Ocado, London Stock Exchange and Reckitt Benckiser are the top picks among UK blue chips to buy for a post-coronavirus return to normality in the later part of the year, according to analysts at Berenberg. 

Charging its various analysts to cast their eyes over 600 big-cap European stocks with new “realistic” estimates, the German bank selected 18 names across the continent, including the three London-listed PLCs.

It was a ‘bottom up’ process, meaning the companies’ fundamental pros and cons were used as the determining factor, which produced “lots of debate” among Berenberg’s stock pickers. 

The overarching assumptions were made for all the companies of a “severe impact” in March that will continue for the whole of the second quarter before “early signs of recovery” from the middle of the third quarter onwards and a continuation of the return towards more normal business conditions in the final quarter of 2020.

Then 2021 will see the dawn of the “new normal”, with some remaining spill-over from 2020, and a high probability of continued economic weakness.

Given that there remains significant uncertainty about how long the crisis will last, the analysts said they have biased the list towards companies “that are better placed if the crisis persists beyond our base case”.

Benefits from the outbreak

Top of the list were companies that “could see a positive financial impact from the crisis”, a list that includes Ocado Group PLC (LON:OCDO), Reckitt Beckiser Group PLC (LON:RB.) and France-listed video games designer Ubisoft. 

The surge in demand for groceries due to customer stockpiling is a small positive for Ocado’s financials as the UK retail joint venture is only about a tenth of the value of the group, with a “bigger impact” longer-term for the Ocado Solutions tech business. 

“This represents the vast bulk of group valuation and will benefit from a realisation among grocers that automated fulfilment solutions are far superior to manual picking methods.
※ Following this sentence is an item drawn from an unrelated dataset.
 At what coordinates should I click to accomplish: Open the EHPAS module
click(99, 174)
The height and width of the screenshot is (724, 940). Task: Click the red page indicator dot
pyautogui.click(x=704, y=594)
The current crisis has shown us a snapshot of the future of online delivery.”

Over at RB, which was at the start of a major turnaround effort under new management team when the virus broke, there is expected to be a benefit to financials from the coronavirus crisis, though for many products the consumer stockpiling effect will only be temporary.
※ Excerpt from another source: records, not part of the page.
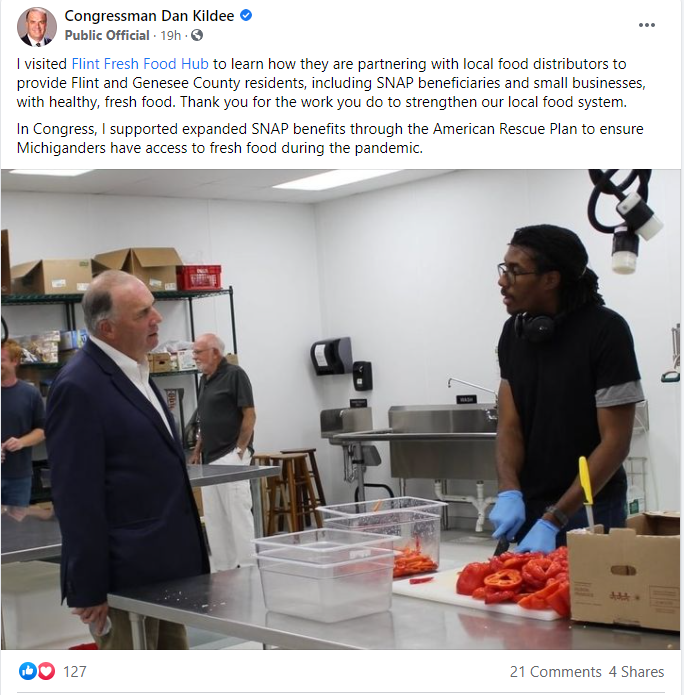Click the first paragraph about Genesee County
This screenshot has width=684, height=695.
pos(331,83)
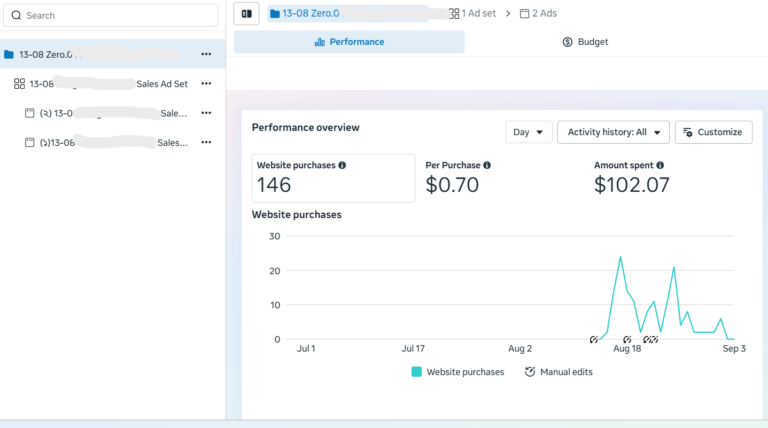Select the Website purchases metric card
The width and height of the screenshot is (768, 428).
coord(333,178)
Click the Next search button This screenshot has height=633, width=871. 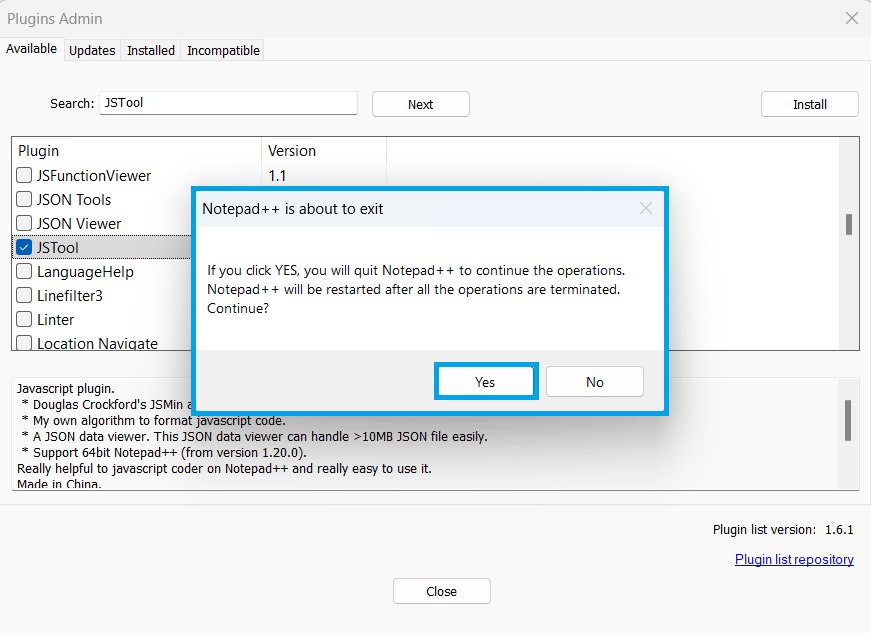420,103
But the analysts say RB’s 30% revenue exposure to over-the-counter medicines like cough remedies, vitamins, painkillers as well as disinfectants, means COVID-19 is “likely to result in a sustained consumer focus on hygiene and health”.
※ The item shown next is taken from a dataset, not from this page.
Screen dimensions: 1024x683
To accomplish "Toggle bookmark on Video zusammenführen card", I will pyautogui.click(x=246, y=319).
Broadly immune from virus 

London Stock Exchange Group PLC (LON:LSE) is expected to be one of the companies whose financials remain broadly unaffected by the corona-crisis, with others in the list being German renewables-rich utility RWE and Dutch-headquartered cloud computing specialist Wolters Kluwer.

Covid-19 is seen by Berenberg as only likely to have only a minor impact on LSE’s financials as the business is not especially disrupted by lockdowns, though the situation could delay completion of the Refinitiv acquisition though the agreed bank funding for this deal becomes cheaper following the cuts to US interest rates. 

Although leverage is high, the analysts expect debt to get back into the more normal range within three years of the deal closing, while on pro forma forecasts the combined business trades on a digit discount to global exchange peers despite Berenberg’s forecast for “materially higher growth”.

Laggards and nearly-rans

The bank’s stock pickers also expect some companies to have a bigger impact in 2020 but lessening in 2021, including Irish dairy group Kerry, drinks group Pernod Ricard and chemicals company Linde. 

There were also some nearly-rans among UK names, including Barclays (LON:BARC), which is seen as “cheap, but with concerns about political and regulatory pressures”; Royal Dutch Shell (LON:RDSA, LON:RDSB) and Polymetal (LON:POLY) as preferred oil & gas and mining plays; while value is seen in Associated British Foods (LON:ABF) and Compass (LON:CPG) but with an acknowledgement that there are “high sensitivities” on the length of the crisis.